> ZIELE:
1. Beantworte anhand des Forumsthreads zum Drillen die folgenden Fragen:
(a) Wann hat Mikedeluxe seine Prüfung bestanden?
(b) Was kann laut Jonny1985 passieren, wenn man die Rute zu seitlich und zu tief nach unten neigt?
(c) Was soll man laut bennie tun, wenn man genug Platz hat?
2. Entnimm dem Forumsthread zum Drillen wortgetreu den Abschnitt, der bei den Worten mit „Viel Glück#h​“ beginnt und nach „halte ich nichts.“ endet.

> EXTRAHIERTER TEXT:
# Wie Drille ich den Fich richtig?



## Mikedeluxe (17. Dezember 2006)

Hi Leutz

Hab gerade meine Prüfung letzte Woche bestanden,nur leider fehlt mir somit die Praxis?

Hab zwar schon hier im Forum gesucht aber nichts gefunden.

Kann mir einer/eine hilfreiche Tipps geben wie ich das richtig anstelle?

Klar wie ich das Blank zuhalten habe,und das die Bremse richtig eingestellt sein muss ist mir schon klar.

Nur wie Verhalte ich mich richtig wenn der Fisch beisst?

Über nützliche Tipp wäre ich dankbar.....

So long der absolute Angelnoob Mikedeluxe#h


----------



## armyn (17. Dezember 2006)

*AW: Wie Drille ich den Fich richtig?*

Moin! Am besten anhauen und zu dir hin drillen, sonst bekommste den Fisch ja nicht!:vik:


----------



## Jonny1985 (17. Dezember 2006)

*AW: Wie Drille ich den Fich richtig?*

Kommt drauf an wie man die Frage versteht....

Also Ich würde sagen das du das Drillen lernst in dem du da deine Erfahrung machst.

Es gibt natürlich ein paar Sachen zu beachten z.B das du die Rute beim Drill versuchst oben zu halten so das immer eine gesunde Spannung hast.Wenn du die Rute zu seitlich und zu tief nach unten neigst kann es leicht passieren das der Haken ausreist.

Aber im Endeffekt Übung macht den Meister auch mir (Angler seit10 jahren ) passiert es auch noch das ich nen Fisch verliere.

Viel Glück#h​


----------



## tobio (17. Dezember 2006)

*AW: Wie Drille ich den Fich richtig?*

So kurz wie möglich und nur so lange wie nötig!
Von langen Drills dem Spaßfaktor wegen halte ich nichts.
Auch halte ich es nicht für fischschonend den Fisch bis zum Ende müde zu drillen.
Kurz und hart rannehmen, dann ist der Fisch auch nicht so völligst kaputt und die Überlebenschancen nach dem releasen sind sehr hoch!

tobio


----------



## bennie (17. Dezember 2006)

*AW: Wie Drille ich den Fich richtig?*

bremse nicht zu fest oder zu locker. hast du genug platz lass den fisch ruhig ziehen wenn er will. drille je nach laune des fisches und tragkraft der schnur sowie hindernissen.

> AUFGEFÜHRTE EINTRÄGE:
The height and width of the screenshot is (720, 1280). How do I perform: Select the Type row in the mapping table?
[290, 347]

* * *

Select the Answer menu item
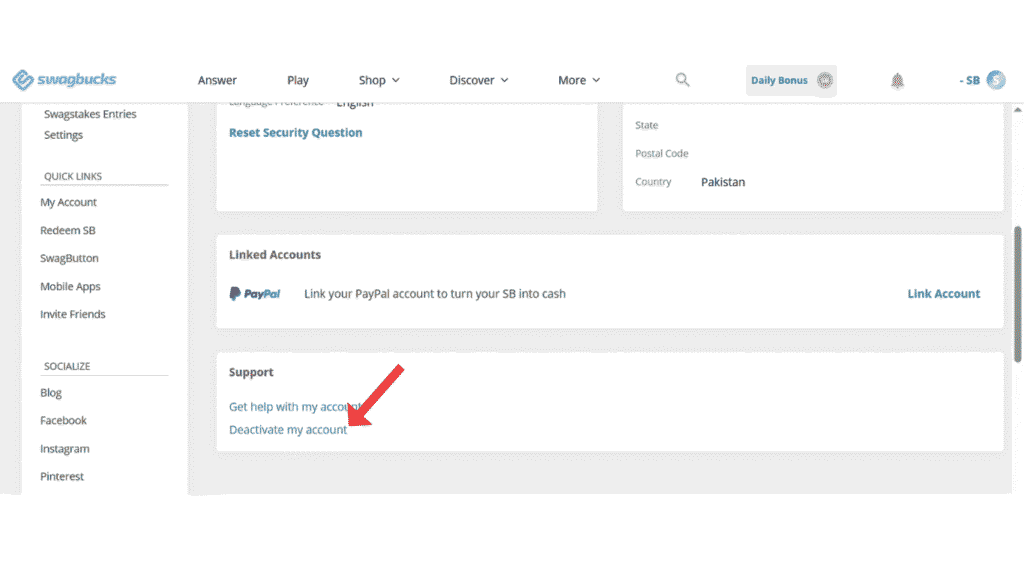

> ERWARTETE ANTWORTEN:
1.
(a) Letzte Woche.
(b) Der Haken kann leicht ausreißen.
(c) Den Fisch ruhig ziehen lassen, wenn er will.

2.
Viel Glück#h​


----------



## tobio (17. Dezember 2006)

*AW: Wie Drille ich den Fich richtig?*

So kurz wie möglich und nur so lange wie nötig!
Von langen Drills dem Spaßfaktor wegen halte ich nichts.